### Records for this exercise
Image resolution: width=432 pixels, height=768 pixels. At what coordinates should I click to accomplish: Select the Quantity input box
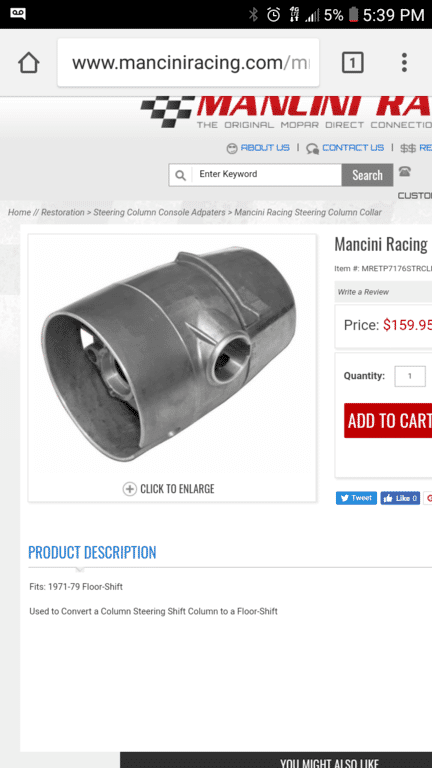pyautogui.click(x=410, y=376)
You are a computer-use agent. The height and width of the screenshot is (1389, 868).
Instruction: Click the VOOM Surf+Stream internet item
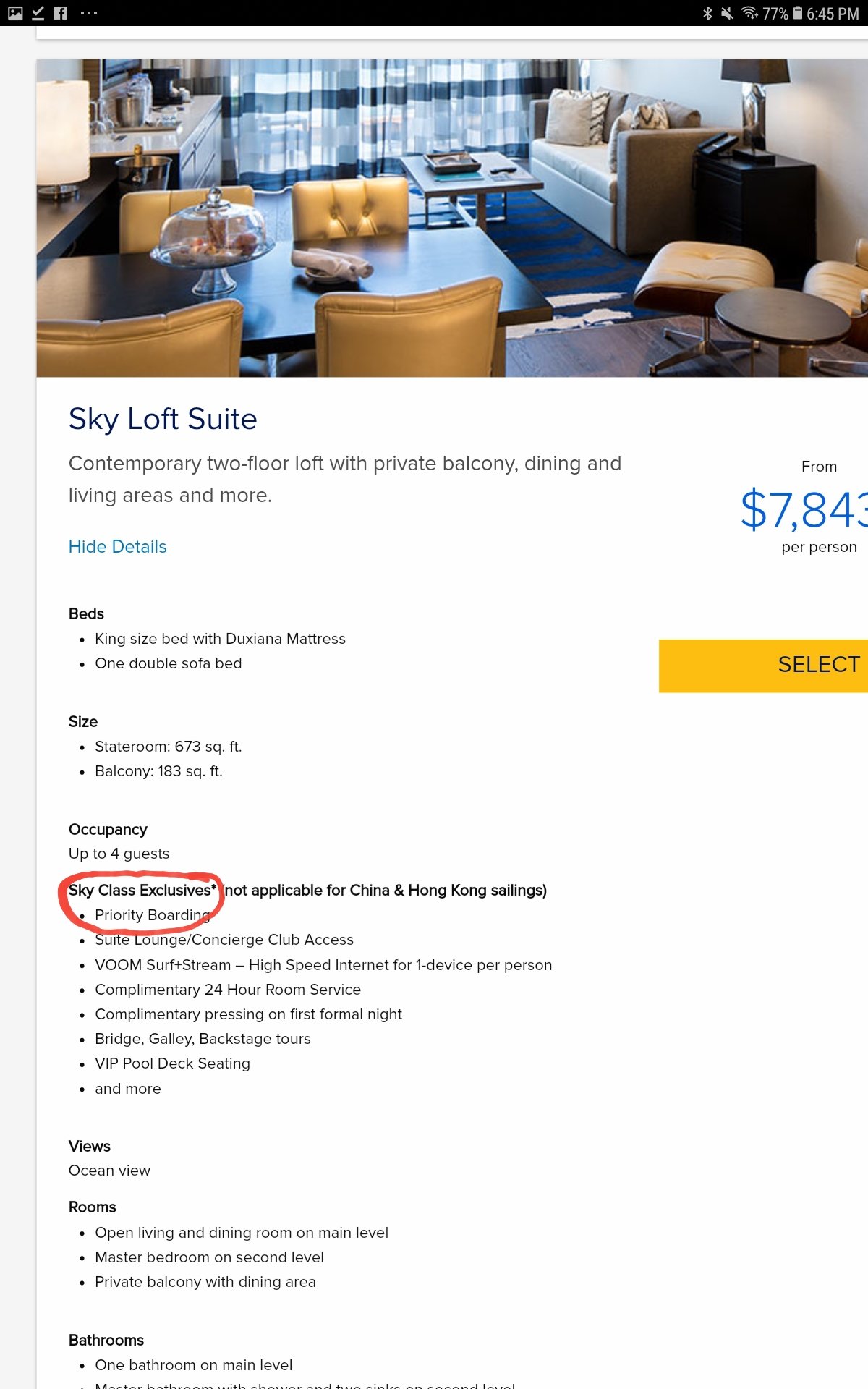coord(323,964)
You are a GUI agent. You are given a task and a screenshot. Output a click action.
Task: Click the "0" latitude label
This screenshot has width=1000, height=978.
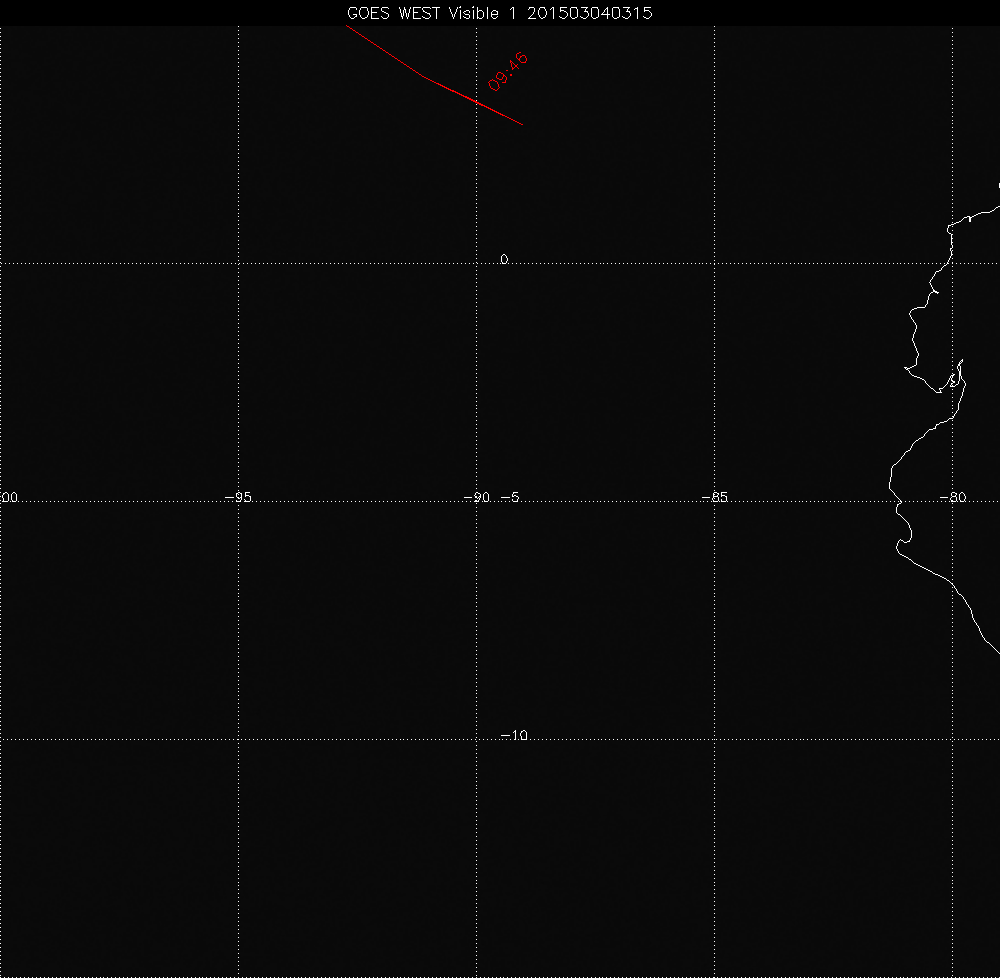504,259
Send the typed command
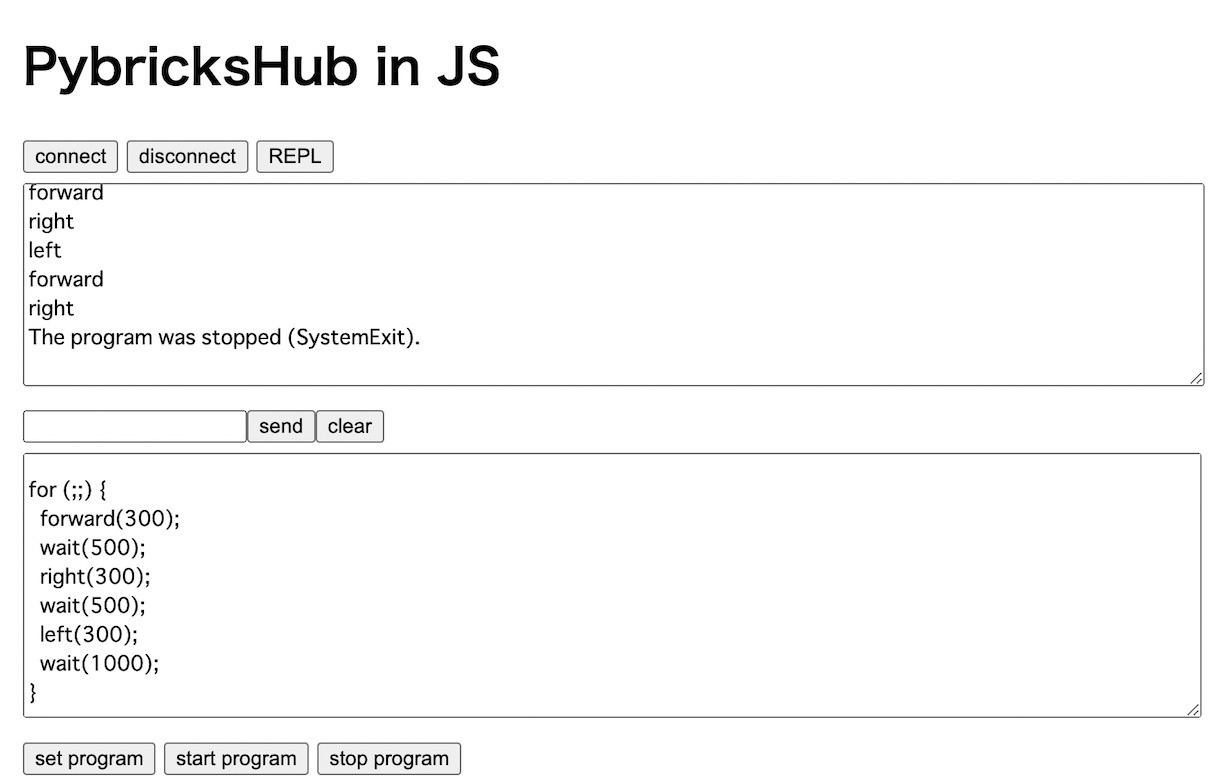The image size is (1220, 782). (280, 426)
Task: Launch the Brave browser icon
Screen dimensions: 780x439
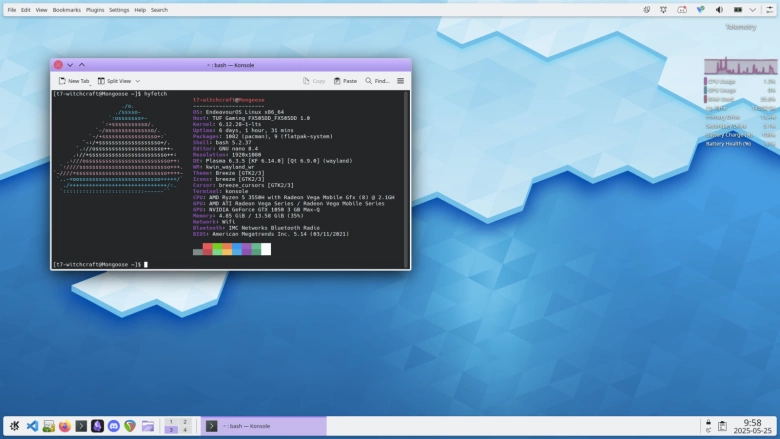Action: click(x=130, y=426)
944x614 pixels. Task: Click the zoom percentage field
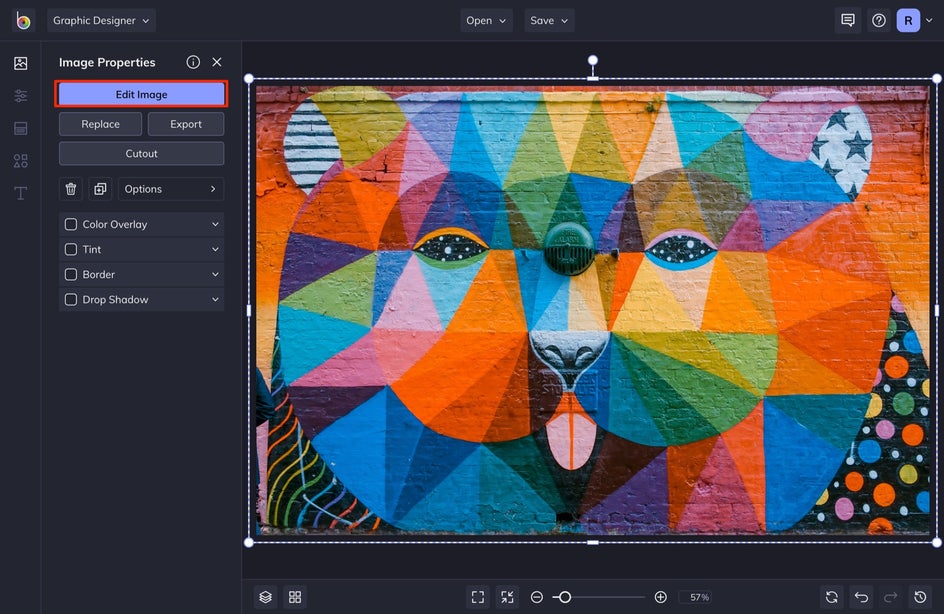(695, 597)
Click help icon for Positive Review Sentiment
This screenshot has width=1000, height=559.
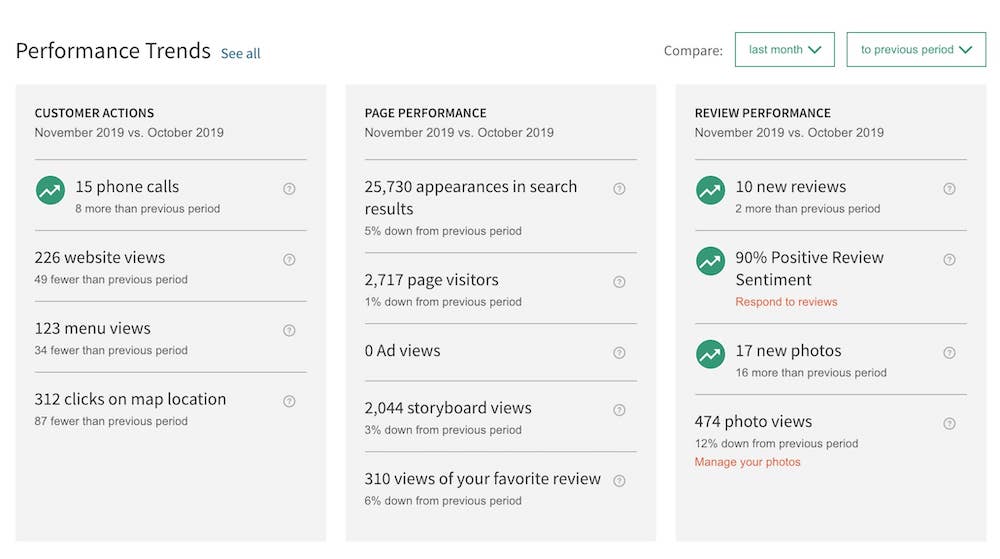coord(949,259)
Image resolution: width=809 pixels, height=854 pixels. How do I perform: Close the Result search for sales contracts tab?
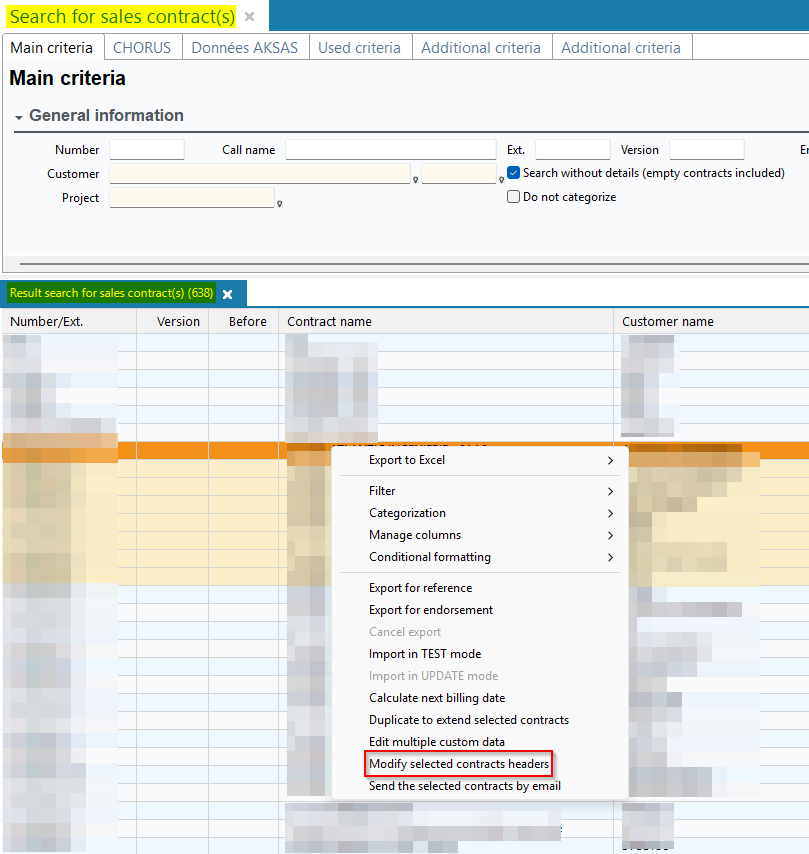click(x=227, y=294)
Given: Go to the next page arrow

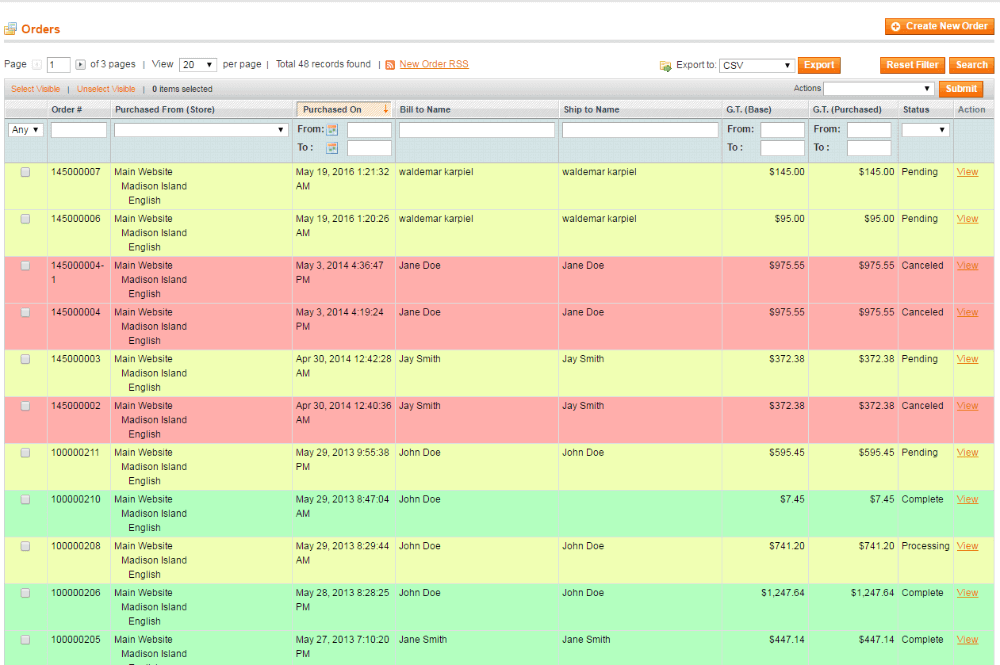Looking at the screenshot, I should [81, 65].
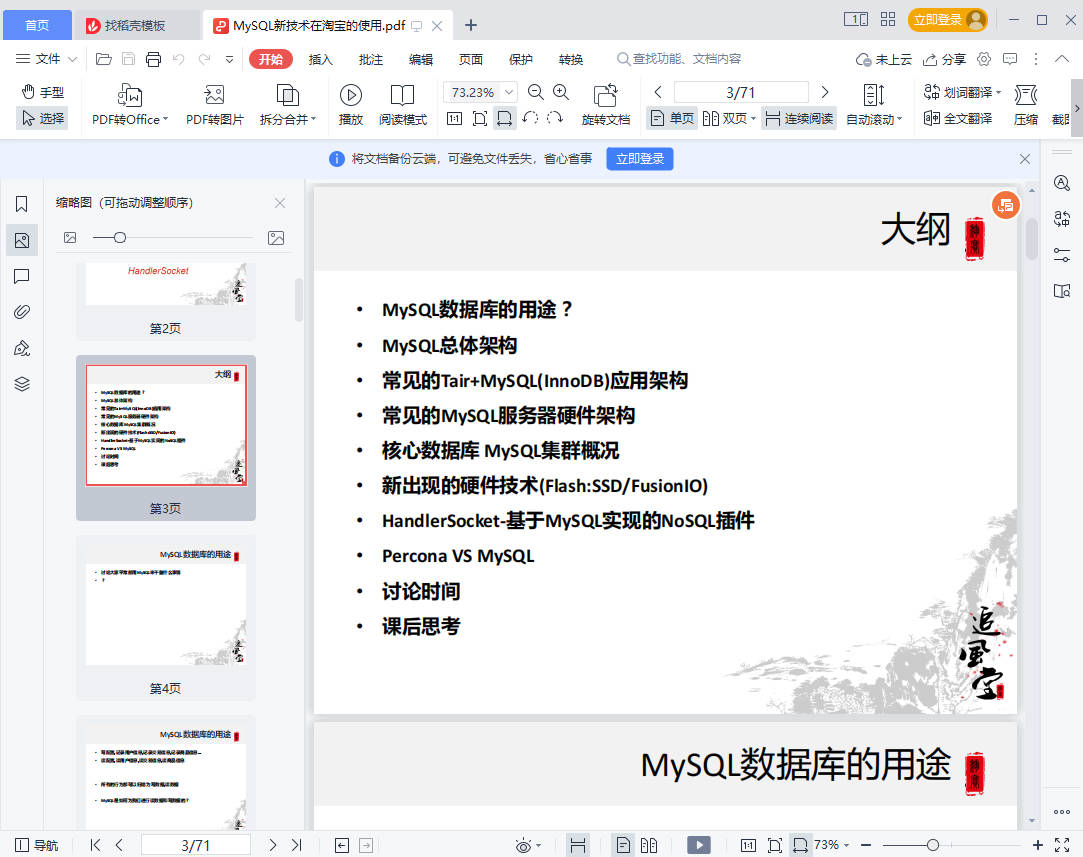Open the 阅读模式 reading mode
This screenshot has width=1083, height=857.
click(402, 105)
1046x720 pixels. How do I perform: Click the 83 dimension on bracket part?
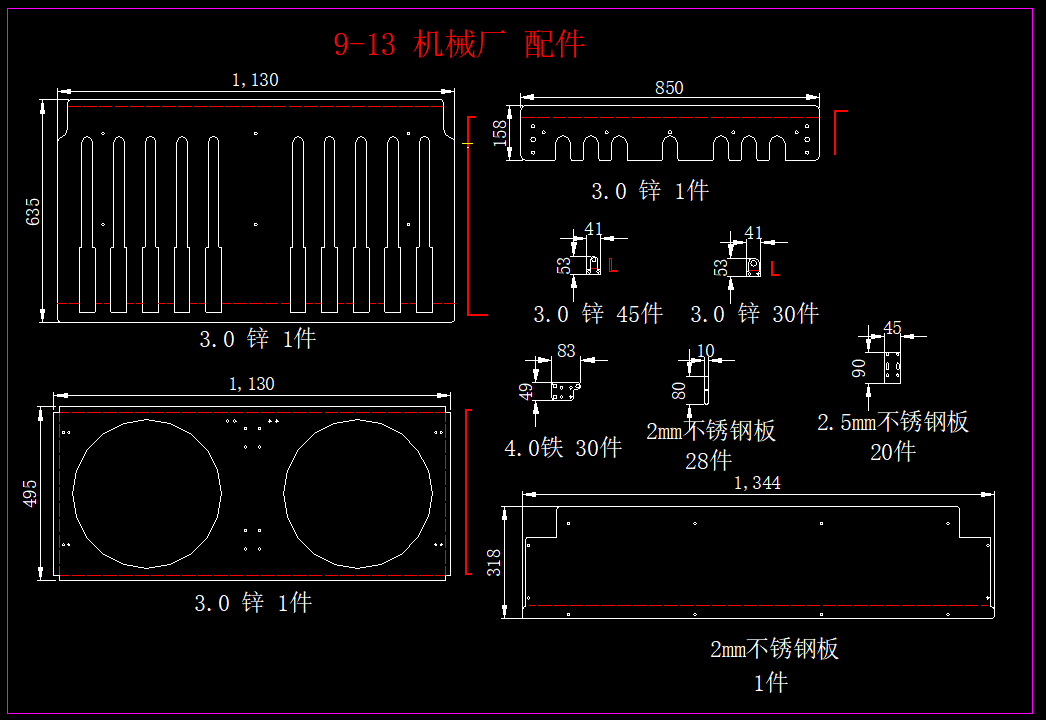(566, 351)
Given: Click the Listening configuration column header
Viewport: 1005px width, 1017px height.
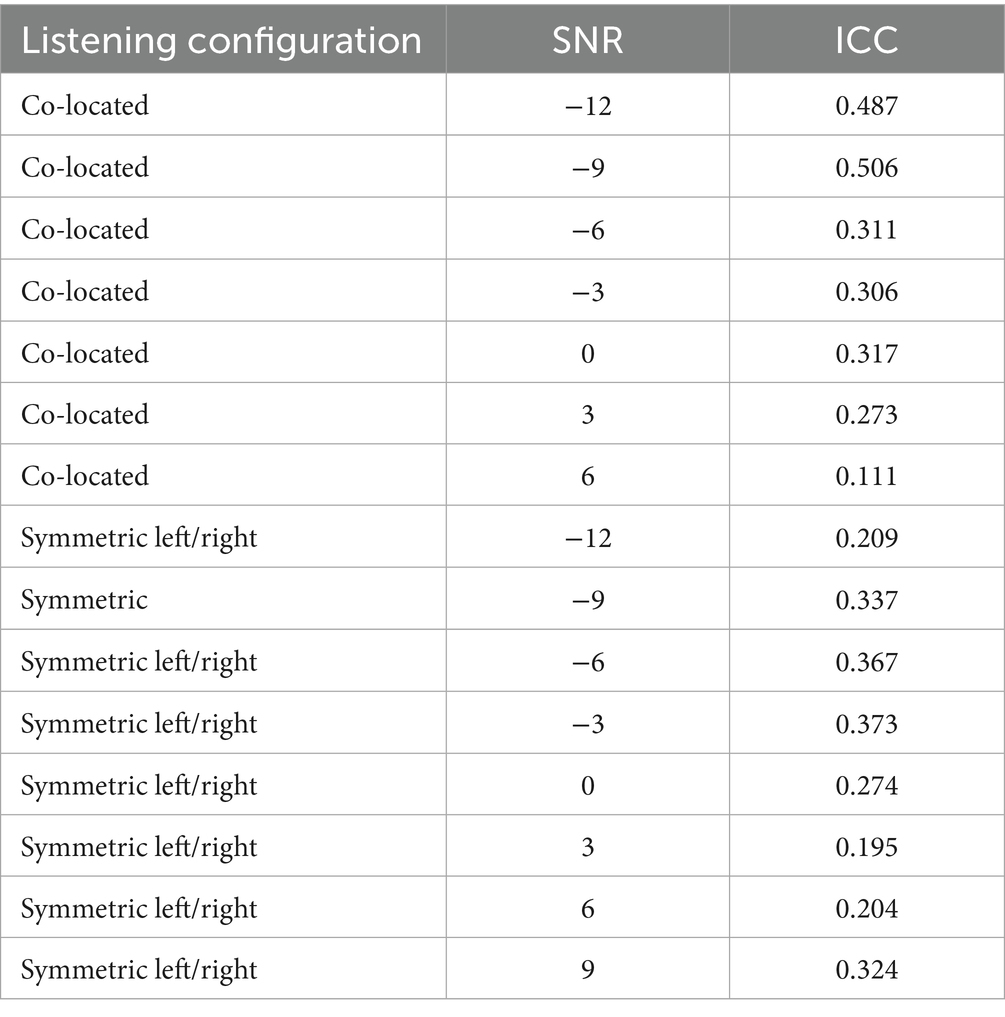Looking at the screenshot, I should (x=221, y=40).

### What you will do
Print the listing exactly, pictures excluded.

### Response
Image resolution: width=432 pixels, height=768 pixels. At what coordinates should I click to accomplish: Select the Quantity input box
pyautogui.click(x=410, y=376)
You are a computer-use agent. The height and width of the screenshot is (1389, 868).
Instruction: Click the VOOM Surf+Stream internet item
coord(323,964)
You are a GUI agent. You are given a task and a screenshot. Output a click action.
Task: Click the "0" latitude label
This screenshot has width=1000, height=978.
504,259
Send the typed command
The image size is (1220, 782). (280, 426)
Task: Launch the Brave browser icon
Screen dimensions: 780x439
Action: click(x=130, y=426)
944x614 pixels. Task: Click the zoom percentage field
(695, 597)
Click help icon for Positive Review Sentiment
This screenshot has width=1000, height=559.
coord(949,259)
Image resolution: width=809 pixels, height=854 pixels. How do I perform: Close the Result search for sales contracts tab?
click(x=227, y=294)
Given: Go to the next page arrow

Looking at the screenshot, I should [81, 65].
Open the 阅读模式 reading mode
This screenshot has width=1083, height=857.
click(402, 105)
1046x720 pixels. How do I perform: Click the 83 dimension on bracket part?
(566, 351)
Given: Click the Listening configuration column header
Viewport: 1005px width, 1017px height.
Looking at the screenshot, I should (x=221, y=40).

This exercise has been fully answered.